Italia-Cina: si riduce il deficit commerciale. Cala a 10,7 miliardi

Il dato emerge dall'ultimo rapporto della Fondazione Italia Cina. A fine 2019 le imprese cinesi a partecipazione italiana erano circa 1.700, con 170 mila addetti e un giro d’affari riferito a quell’anno di circa 27,5 miliardi di euro


21/07/2021 13:11

di Mauro Romano

Cina
Mario Boselli, presidente della Fondazione Italia-Cina

Una Cina che continua a puntare sui consumi interni, dove crescono gli investimenti stranieri e che fa registrare all’export Made in Italy un balzo del 55% nel primo quadrimestre del 2021. È il ritratto che emerge dal XII Rapporto annuale “Cina 2021. Scenari e prospettive per le imprese”, pubblicato dalla Fondazione Italia Cina.
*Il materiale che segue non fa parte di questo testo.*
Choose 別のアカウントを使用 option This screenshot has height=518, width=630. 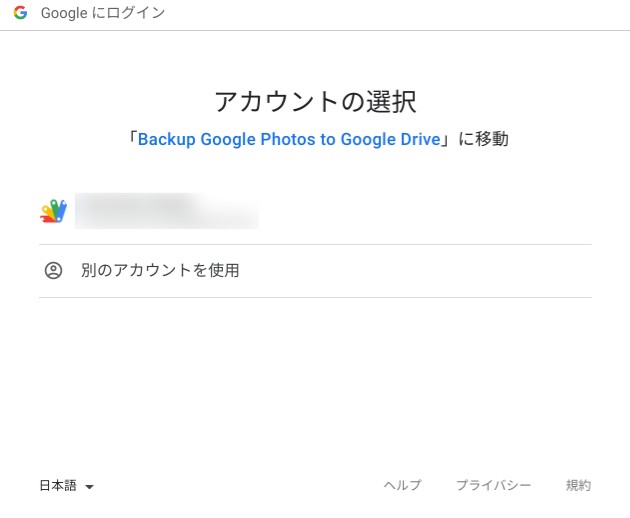coord(160,270)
La Repubblica popolare rappresenta ancora la nona destinazione per l’export italiano con una quota, in crescita nel 2020, del 3,0%. In un confronto fra il 2011 e il 2020 l’Italia è inoltre cresciuta rispetto agli altri Paesi europei membri nel tessile, negli articoli in pelle e cuoio, ovvero le due voci di cui rappresenta il principale partner di Pechino all’interno dell’Unione europea, con oltre un terzo degli scambi. Sempre in ambito europeo, nel 2020 la quota italiana è cresciuta nei prodotti chimici, negli articoli in metallo, nella tecnologia nucleare e, in minima parte, nei mezzi di trasporto.

Il deficit commerciale dell’Italia ha mostrato nel 2020 un’ulteriore riduzione, passando da 12,15 miliardi di dollari nel 2018 a 11,9 miliardi nel 2019 e a 10,7 miliardi nel 2020. Esiste tuttavia una forte differenza tra i dati delle Dogane cinesi e le rilevazioni dell’Istat per quanto riguarda i valori di interscambio tra Cina e Italia. Secondo la fonte italiana, per l’anno 2020 si segnalano un valore di 12,8 miliardi di euro dal lato delle esportazioni italiane verso la Cina e di 32,1 miliardi di euro per le importazioni.

Sempre secondo i dati delle Dogane cinesi, l’interscambio commerciale tra Italia e Cina ha subito forti ripercussioni durante il primo trimestre del 2020, con un calo dell’import italiano di prodotti cinesi, rispetto al 2019, del 17,5% e un calo del 9,7% per quanto riguarda l’export italiano verso la Cina. Nel dettaglio, l’import italiano ha registrato il calo più drastico tra gennaio e febbraio, passando da 3,1 miliardi di dollari a 950 milioni. L’export italiano in Cina, invece, dopo un calo più moderato nel primo trimestre, ha registrato nel secondo semestre un calo del 16,0% rispetto al 2019.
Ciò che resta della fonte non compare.